EXERCISE DIRECTIONS => Copy the rows exactly as they appear, from the line containing "Expand the Recipes menu" through the line containing "coord(346,38)", both lines included. Leave the pictures out of your answer.

ENTRIES SHOWN =>
- - -
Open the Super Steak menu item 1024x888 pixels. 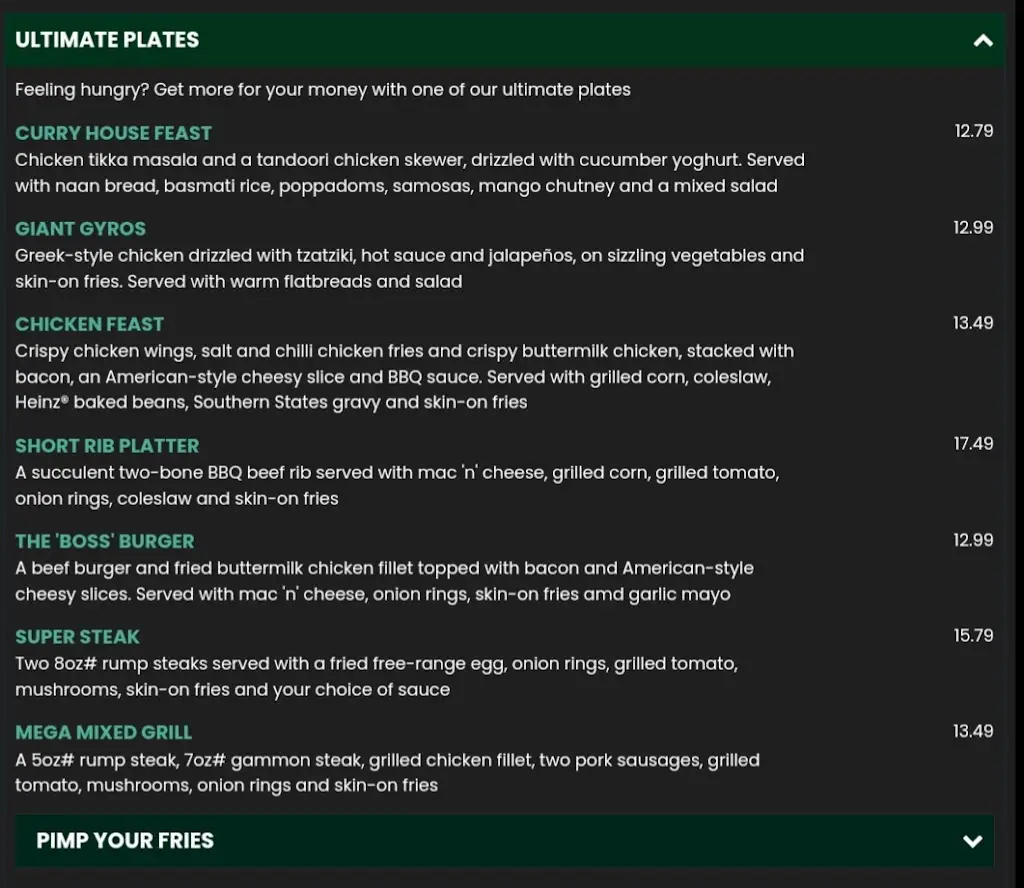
- - -
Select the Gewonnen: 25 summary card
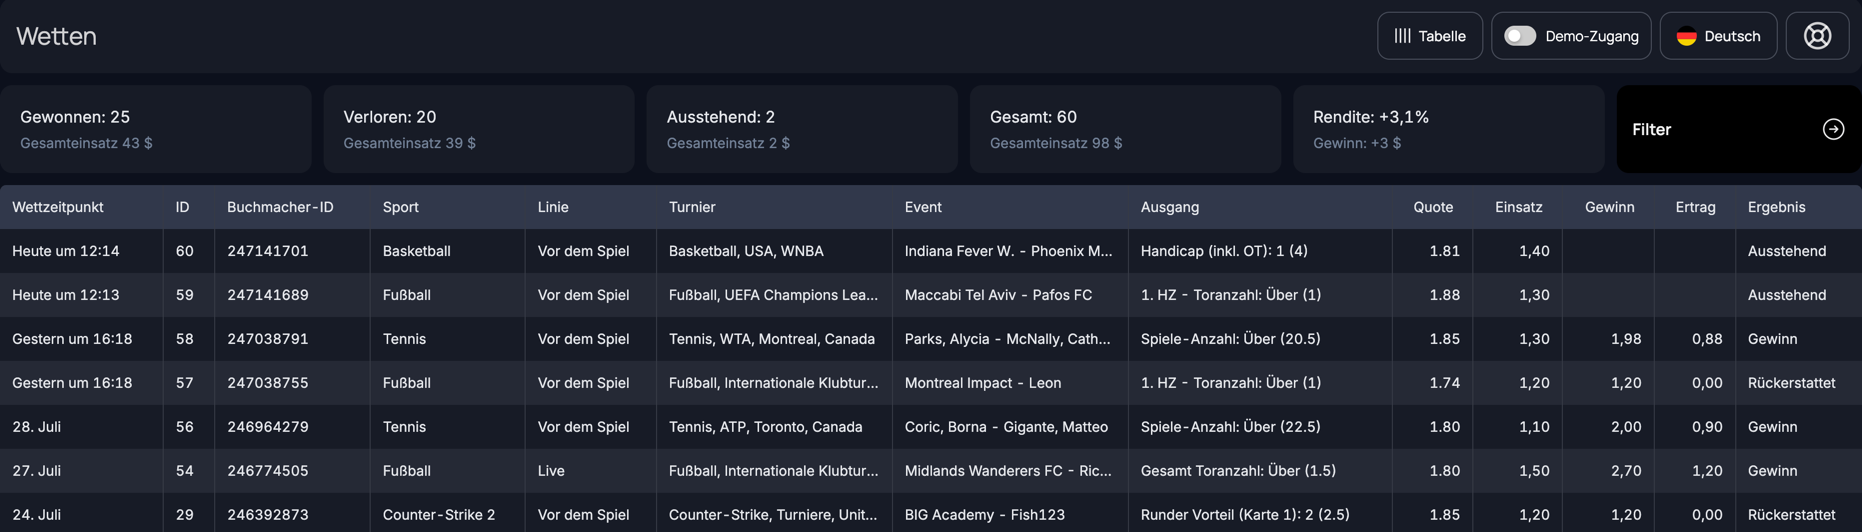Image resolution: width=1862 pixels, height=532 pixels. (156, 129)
- - -
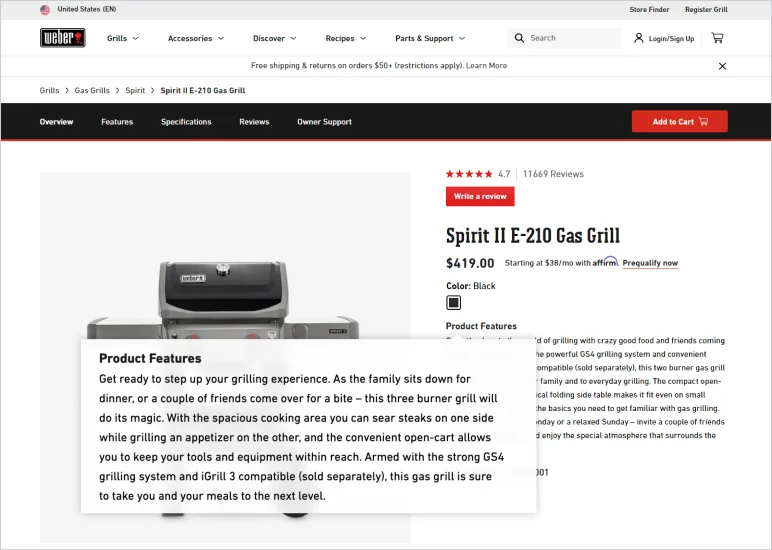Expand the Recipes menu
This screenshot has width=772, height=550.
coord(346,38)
- - -
FINISHED TASK =>
Expand the Recipes menu
This screenshot has width=772, height=550.
coord(346,38)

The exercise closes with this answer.